■ What needs to be done
Return, word for word, the line that contains "Given: Click the How to judge? link" and every line after it through the end of the records.

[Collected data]
• • • •

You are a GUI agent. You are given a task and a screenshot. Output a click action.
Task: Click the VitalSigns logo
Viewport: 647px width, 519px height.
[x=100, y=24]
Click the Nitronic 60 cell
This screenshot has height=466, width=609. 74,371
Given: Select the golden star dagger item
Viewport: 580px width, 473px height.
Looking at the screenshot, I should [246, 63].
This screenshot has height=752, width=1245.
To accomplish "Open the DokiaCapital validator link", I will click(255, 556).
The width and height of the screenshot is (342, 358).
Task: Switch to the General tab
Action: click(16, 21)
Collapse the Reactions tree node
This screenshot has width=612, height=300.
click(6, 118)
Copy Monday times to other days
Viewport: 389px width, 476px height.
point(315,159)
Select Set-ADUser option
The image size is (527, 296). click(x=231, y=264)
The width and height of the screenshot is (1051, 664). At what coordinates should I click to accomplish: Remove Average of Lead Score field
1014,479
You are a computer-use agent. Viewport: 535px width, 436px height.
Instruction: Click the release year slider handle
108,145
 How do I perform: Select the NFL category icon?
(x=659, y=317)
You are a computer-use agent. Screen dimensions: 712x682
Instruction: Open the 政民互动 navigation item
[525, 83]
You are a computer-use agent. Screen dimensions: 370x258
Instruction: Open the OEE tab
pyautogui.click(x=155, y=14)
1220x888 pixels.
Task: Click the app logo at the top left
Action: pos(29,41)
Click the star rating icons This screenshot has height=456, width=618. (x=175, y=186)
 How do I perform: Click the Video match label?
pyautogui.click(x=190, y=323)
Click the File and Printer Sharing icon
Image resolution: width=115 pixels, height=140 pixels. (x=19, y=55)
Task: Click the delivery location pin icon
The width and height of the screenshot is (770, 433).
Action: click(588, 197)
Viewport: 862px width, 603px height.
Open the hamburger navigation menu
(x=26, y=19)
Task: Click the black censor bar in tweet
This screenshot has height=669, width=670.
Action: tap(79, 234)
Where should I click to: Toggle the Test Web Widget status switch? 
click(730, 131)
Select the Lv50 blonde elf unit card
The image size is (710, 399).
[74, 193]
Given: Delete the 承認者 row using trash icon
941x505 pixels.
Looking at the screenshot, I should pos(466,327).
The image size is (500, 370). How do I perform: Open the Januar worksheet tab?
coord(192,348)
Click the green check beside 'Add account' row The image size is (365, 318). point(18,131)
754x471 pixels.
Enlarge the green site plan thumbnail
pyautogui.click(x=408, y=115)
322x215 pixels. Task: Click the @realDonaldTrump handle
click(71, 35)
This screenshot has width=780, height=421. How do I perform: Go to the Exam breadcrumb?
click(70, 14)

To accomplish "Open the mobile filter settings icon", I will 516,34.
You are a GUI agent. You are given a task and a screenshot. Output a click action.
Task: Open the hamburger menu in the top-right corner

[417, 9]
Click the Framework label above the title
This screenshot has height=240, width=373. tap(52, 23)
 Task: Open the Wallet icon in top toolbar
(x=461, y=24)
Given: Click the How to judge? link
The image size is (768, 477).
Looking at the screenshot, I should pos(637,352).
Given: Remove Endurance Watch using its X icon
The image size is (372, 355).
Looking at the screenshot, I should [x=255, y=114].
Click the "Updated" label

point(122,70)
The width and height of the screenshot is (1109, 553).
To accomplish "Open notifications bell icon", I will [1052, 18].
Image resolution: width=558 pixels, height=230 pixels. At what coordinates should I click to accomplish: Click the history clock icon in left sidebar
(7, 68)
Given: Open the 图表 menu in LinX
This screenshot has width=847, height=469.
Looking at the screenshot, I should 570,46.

• • • •

■ Task response
Given: Click the How to judge? link
The image size is (768, 477).
Looking at the screenshot, I should pos(637,352).
Given: Remove Endurance Watch using its X icon
The image size is (372, 355).
Looking at the screenshot, I should [x=255, y=114].
Click the "Updated" label

point(122,70)
The width and height of the screenshot is (1109, 553).
To accomplish "Open notifications bell icon", I will [1052, 18].
Image resolution: width=558 pixels, height=230 pixels. At what coordinates should I click to accomplish: Click the history clock icon in left sidebar
(7, 68)
Given: Open the 图表 menu in LinX
This screenshot has width=847, height=469.
Looking at the screenshot, I should 570,46.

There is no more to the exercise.